Extract provided:
• • • •

Mary Paskow, RNC, employed at Overlook Hospital in Summit, New Jersey, offers a number of suggestions on how nurses can help patients avoid SD by making their environments more conducive to sleep. For example, professionals in acute care settings can strive to decrease noise, control lights, encourage visitors to leave on time, and assist with necessary routine evening care. By taking vital signs early in the shift, nurses can ensure patients receive uninterrupted sleep.

Other expert recommendations that may also be applied to healthcare professionals include setting routine schedules for sleeping and waking, and keeping nap times short, or avoiding them altogether. For every age group, naps longer than 20 minutes may disrupt nocturnal sleep patterns and promote increased grogginess. Making sure sleeping areas are dark, cool, and quiet are other suggestions. Eliminating smoking, avoiding heavy meals and alcohol in the evening, and limiting caffeine-in foods, drinks, and medication-at least four hours before retiring are behavioral changes that can improve sleep habits as well. Substituting herbal teas and implementing exercise regimens or relaxation techniques are additional successful approaches.

Perhaps the most important consideration for travelers is the choice of work schedules. Mobile clinicians have the greatest opportunity to exercise control in their careers, opting for specific days of the week and shift preferences. Given that the majority of traveling professionals work nights, insiders suggest scheduling no more than four such 12-hour shifts in a row, while maintaining the same sleep/wake routines seven days a week. To increase their ability to adjust effectively, travelers should not select schedules that combine day and night shifts.

Several research studies and clinical trials are underway to examine the neurological effects of sleep deprivation. Specific studies for sleep disorders and independent research into insomnia and restless legs syndrome are ongoing. Visit or to discover several trials nationwide evaluating the impact of night and rotating shift work – many of which are currently accepting applications for participation.

• • • •

Record set:
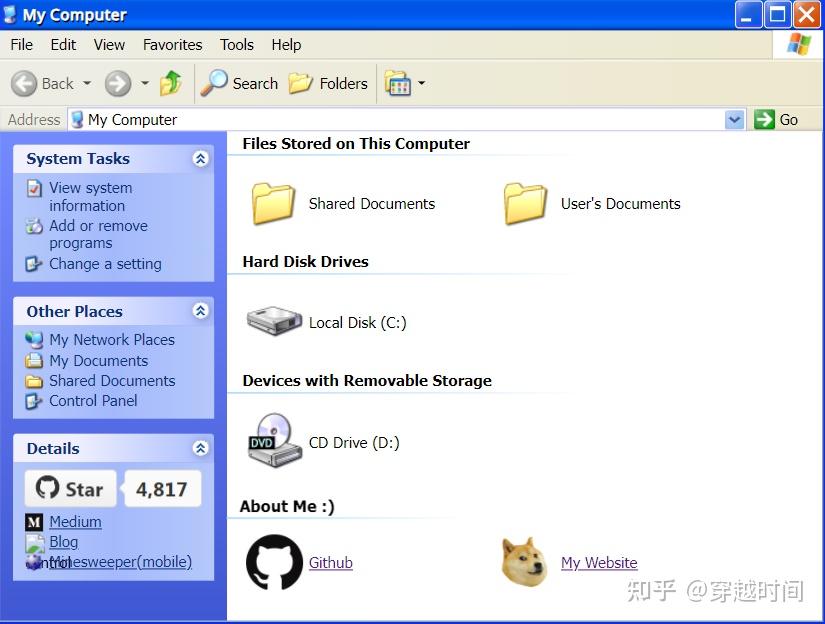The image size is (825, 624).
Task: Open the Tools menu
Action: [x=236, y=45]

• • • •

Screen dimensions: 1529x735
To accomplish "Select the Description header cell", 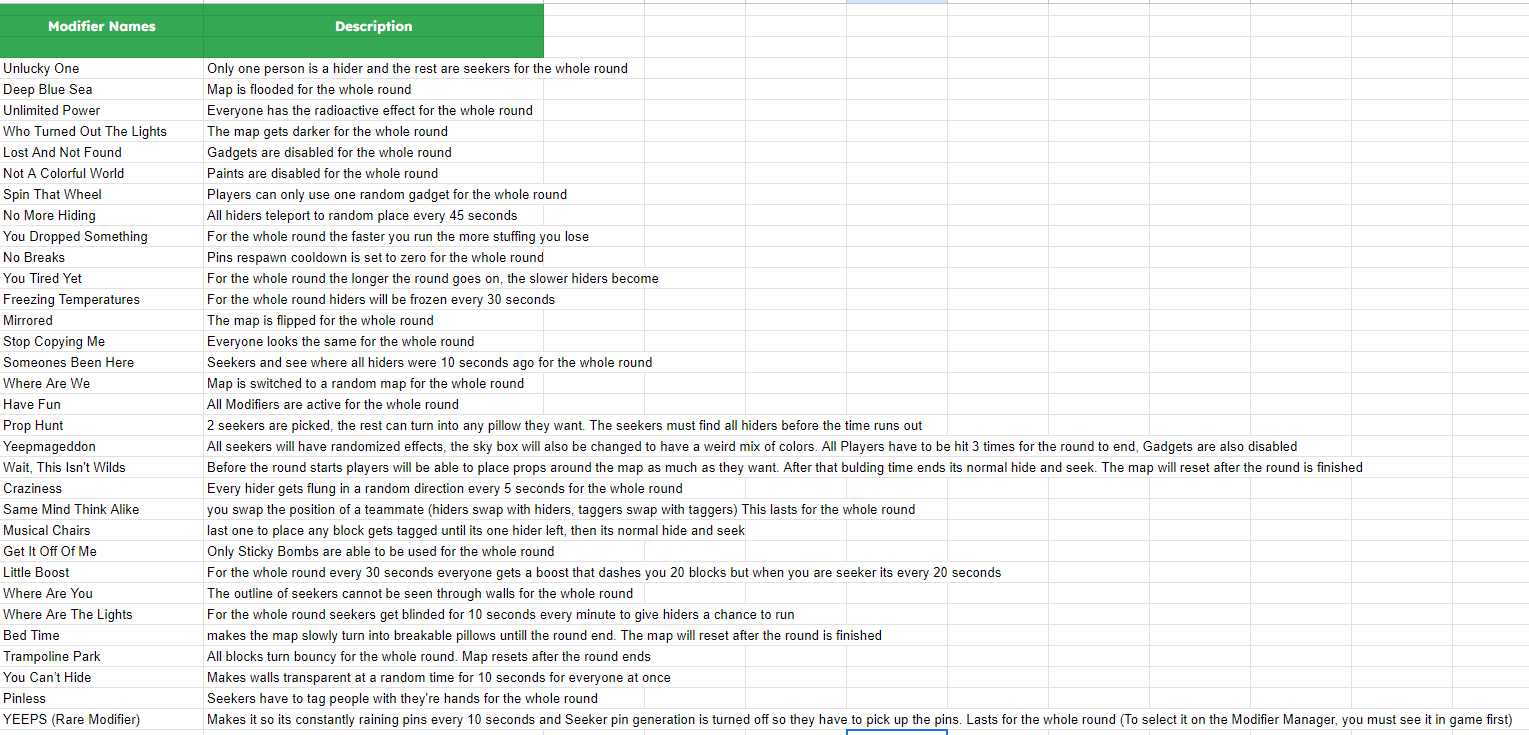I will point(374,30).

• • • •

Assigned task 1:
Using the passage on sleep loss above, decide whether each statement agrees with it, answering yes or no and quoting the words that settle it: (a) naps over 20 minutes may disturb nighttime sleep; (b) travelers are advised to mix day and night shifts; (c) caffeine should be limited at least two hours before bed.
Assigned task 2:
Resume the passage on sleep loss, writing a few more sentences that follow on from its final sentence.

Written response 1:
(a) Yes: "naps longer than 20 minutes may disrupt nocturnal sleep patterns"
(b) No: "travelers should not select schedules that combine day and night shifts"
(c) No: "limiting caffeine-in foods, drinks, and medication-at least four hours before retiring"

Written response 2:
It is estimated that upwards of $150 billion is spent annually on lost productivity, fatalities, and lawsuits resulting from the effects of sleep deprivation. Although there has been public outcry regarding the levels of fatigue that contributed to recent disasters, including Exxon Valdez, Chernobyl, Three Mile Island, and Challenger, the majority of people in this country are still not fully aware of the condition’s magnitude-or its potential implications.

The National Commission on Sleep Disorders Research offers six recommendations to address this public health threat, including establishing a national center to coordinate education and research and strengthening ongoing programs. Other guidelines mandate creating sleep disorder offices within all federal agencies and making them accountable for coordination efforts, while enhancing training and career development for sleep investigators. In particular, the commission advocates educating healthcare professionals-most notably at the primary care level-about sleep disorders and SD, as well as implementing campaigns to improve public awareness.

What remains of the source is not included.